** RECORDS TO PROCESS follows **
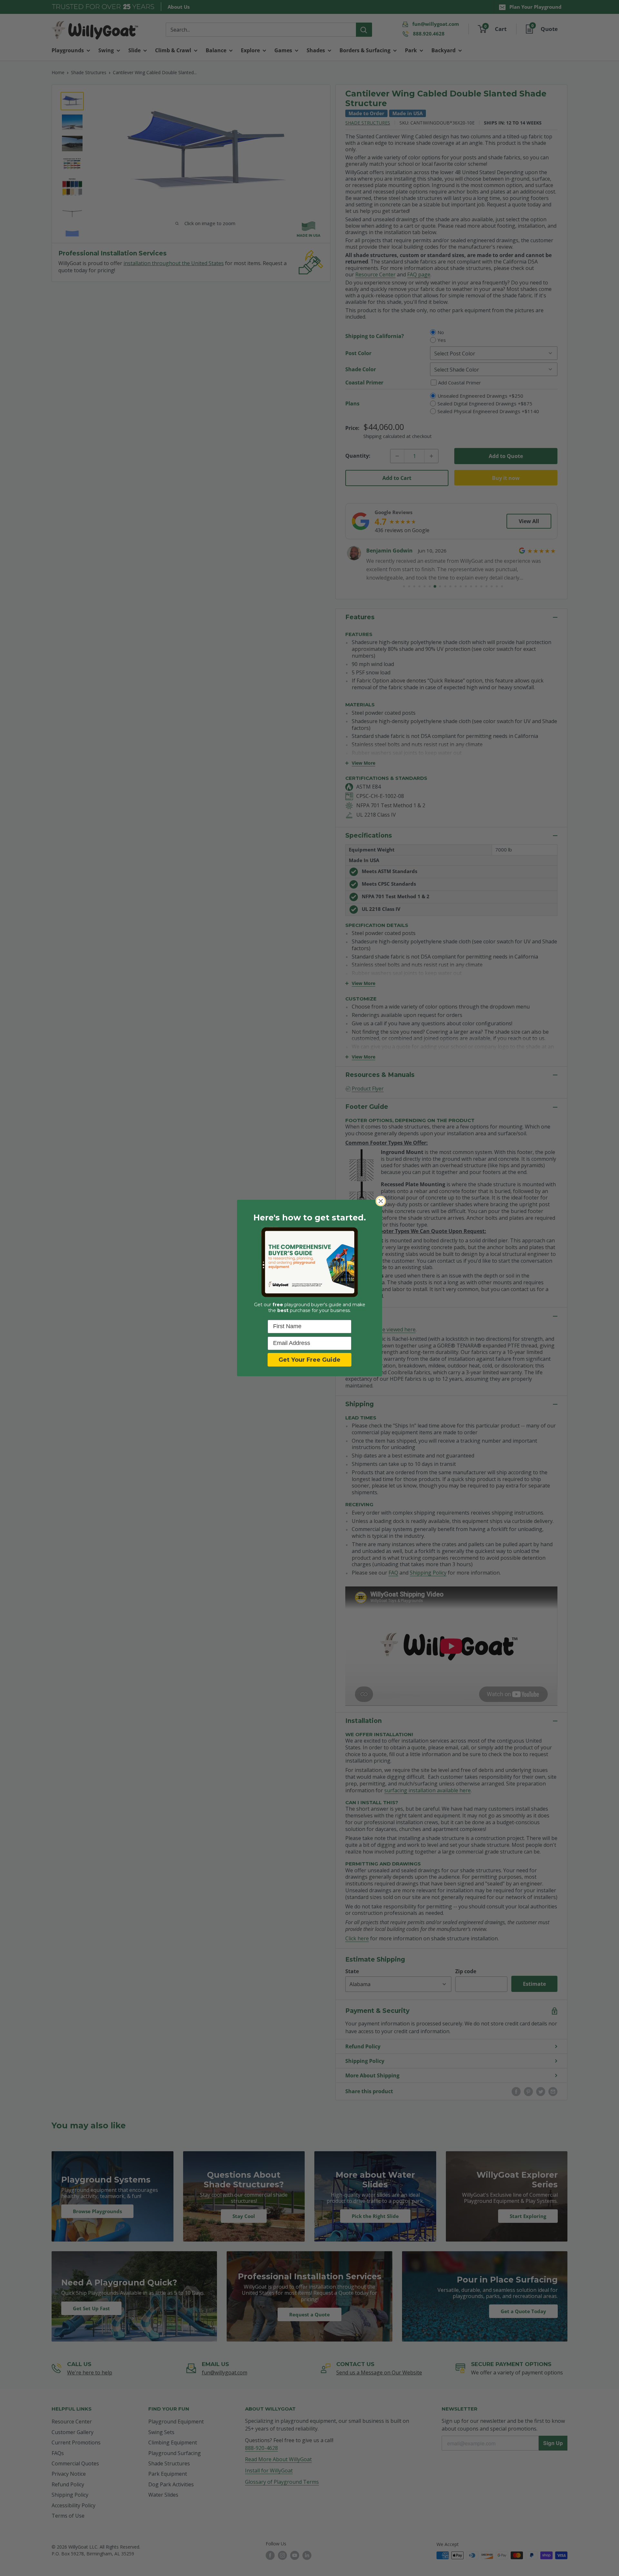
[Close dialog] (380, 1201)
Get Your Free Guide (309, 1359)
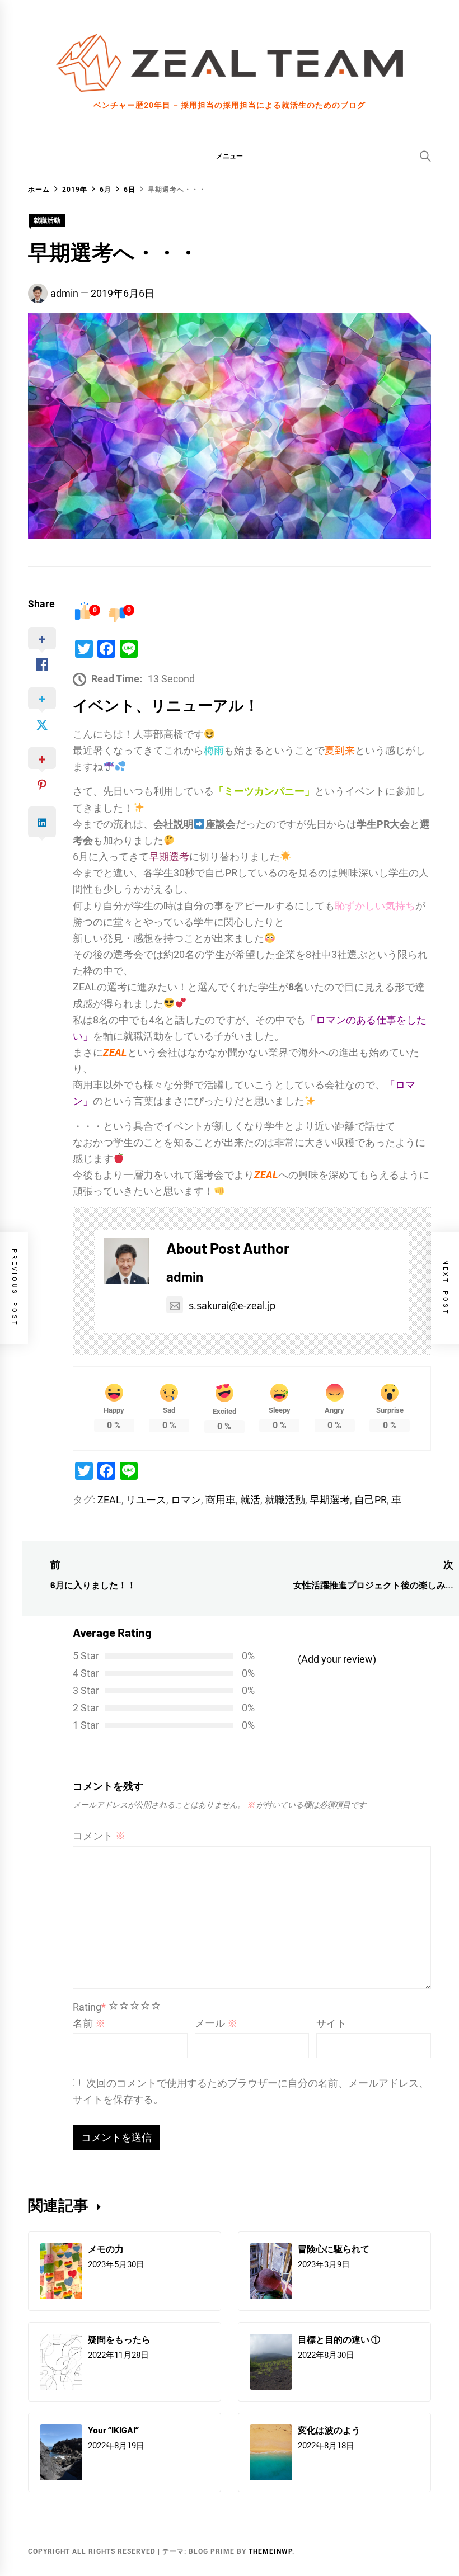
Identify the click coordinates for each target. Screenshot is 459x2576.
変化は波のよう (329, 2429)
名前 (89, 2023)
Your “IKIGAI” (113, 2429)
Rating (89, 2007)
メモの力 (106, 2248)
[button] (229, 155)
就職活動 (47, 220)
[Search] (425, 156)
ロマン (186, 1500)
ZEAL (109, 1500)
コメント (99, 1836)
** End of RECORDS TO PROCESS **
TASK TO COMPLETE ->
Once the pictures are set aside, please output all the data word for word.

TASK RESULT ->
[Close dialog] (380, 1201)
Get Your Free Guide (309, 1359)
Identify the click coordinates for each target. Screenshot is 459x2576.
変化は波のよう (329, 2429)
名前 (89, 2023)
Your “IKIGAI” (113, 2429)
Rating (89, 2007)
メモの力 (106, 2248)
[button] (229, 155)
就職活動 (47, 220)
[Search] (425, 156)
ロマン (186, 1500)
ZEAL (109, 1500)
コメント (99, 1836)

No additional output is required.